The crafty Belgian looked curiously into the face of his companion, and smiled grimly.

“Well, if they halt there,” he said, “they won’t trouble us any more.”

“I don’t understand.”

“I doctored the water before we left. That’s why I didn’t leave the blacks loose to drink it.”

“What!” gasped the Englishman wildly, starting to his feet. “You’ve actually poisoned the well?”

The Belgian nodded and laughed, without removing his shisha from his lips.

“You scoundrel!

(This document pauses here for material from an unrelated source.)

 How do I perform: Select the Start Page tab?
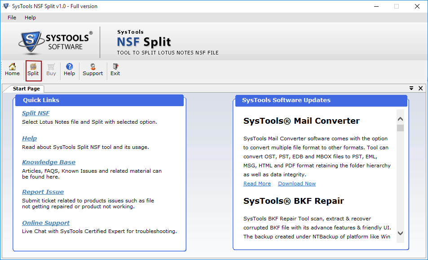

You fiend!” the Englishman shouted, his face white with passion. “I’ve done some shabby tricks in my time, but, by Heaven! I’d rather have given myself up than have assented to the wholesale murder of my own people like that!”

A sarcastic smile crossed the Belgian’s sinister features.

“Excitement is entirely unnecessary, mon cher Henri,” he said, calmly. “It may, you know, bring on a touch of fever. Besides, by this time there isn’t many of them, white or black, left to tell the tale. Yakub, whom I left behind to watch, has just come in to report that they arrived an hour after we had left, released the slaves, and watered freely, enjoying themselves immensely. Before he started to return, fully fifty were dead or dying, including all the white officers. But why trouble further? We’ve saved ourselves.”

“Trouble!” roared Snape, his eyes flashing with a fierce fire of indignation, “Get up, you infernal scoundrel, or I’ll shoot you as you lie! You’re an outlaw; so am I. Trouble! Why, one of those white officers was Jack Myddleton, my brother, and,” he added in a harsh tone – “and I’m going to avenge his death!” Instantly Dubois saw his partner’s intention, and sprang to his feet, revolver in hand.

Two reports sounded almost simultaneously, but only one man fell. It was the Belgian, who, with an imprecation on his lips, dropped back with a bullet through his temple, and in a few seconds expired.

At dawn Muhala discovered her master dead, and his companion missing. Search was at once made for the Englishman, who was found lying dead upon the sand half a mile from the camp.

He had committed suicide.

Around the well of Akdul the caravans that water there in crossing the arid wilderness still see quantities of bones of horses and of men. Long ago the vultures have stripped them, and they now lie bleaching in the sun, a mute record of a coward’s treachery, of the revolting vengeance of The Father of the Hundred Slaves.